CDC prepares to update co-infection guideline

MMWR will summarize co-infection meeting

More than a year after it issued guidelines on how to treat tuberculosis patients infected with HIV, the Centers for Disease Control and Prevention is drafting guidelines that pull together the latest findings on protease inhibitor interactions and existing treatment statements into one document, CDC officials report.

After growing concern that providers were not aware of the interaction of protease inhibitors and rifampin and rifabutin, the CDC published guidelines in November 1996 that provided treatment options for patients infected with TB and HIV.1 (See TB Monitor, November 1996, p. 121.) Other treatment guidelines for co-infection have been issued by the American Thoracic Society and the CDC’s Advisory Committee for the Elimination of TB (ACET).

"It’s not so much that they are outdated but that they have never been published as a separate single publication, a freestanding document that addresses exclusively TB/HIV," says Elsa Villarino, MD, chief of the therapeutics and diagnostics section in the CDC’s division of TB elimination. "We will collate all that information and then update it with considerations, such as protease inhibitor interaction."

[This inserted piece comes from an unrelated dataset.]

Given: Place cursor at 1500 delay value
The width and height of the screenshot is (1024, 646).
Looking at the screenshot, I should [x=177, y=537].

The new guidelines, which are expected to be published by this summer, will include a summary of data and discussions presented during a recent joint meeting of ACET and the CDC’s Advisory Committee for HIV and STD Prevention. One of the main issues discussed at the October meeting was concern about treating patients effectively for TB when they were receiving protease inhibitors, Villarino tells TB Monitor.

Although the CDC has updated information on how individual protease inhibitors interact with rifampin and rifabutin, the basic decision-making process over their use with TB patients still stands, and most clinicians are making treatment adjustments on a case-by-case basis, she adds.

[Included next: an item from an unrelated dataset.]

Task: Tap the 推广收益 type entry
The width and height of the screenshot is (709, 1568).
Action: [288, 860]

The document also will provide guidance for preventive therapy in co-infected patients and will likely incorporate recent studies showing that short-course preventive therapy in HIV-positive patients is effective. (See TB Monitor article on preventive therapy, January 1998, pp. 1-3.) While the document will touch on preventive therapy in co-infected patients, the CDC will be revising its preventive therapy guidelines for TB patients following a consultants meeting in September, she adds.

Reference

1. Villarino E. Clinical update: Impact of HIV protease inhibitors on the treatment of HIV-infected tuberculosis patients with rifampin. MMWR 1996; 45:921-925.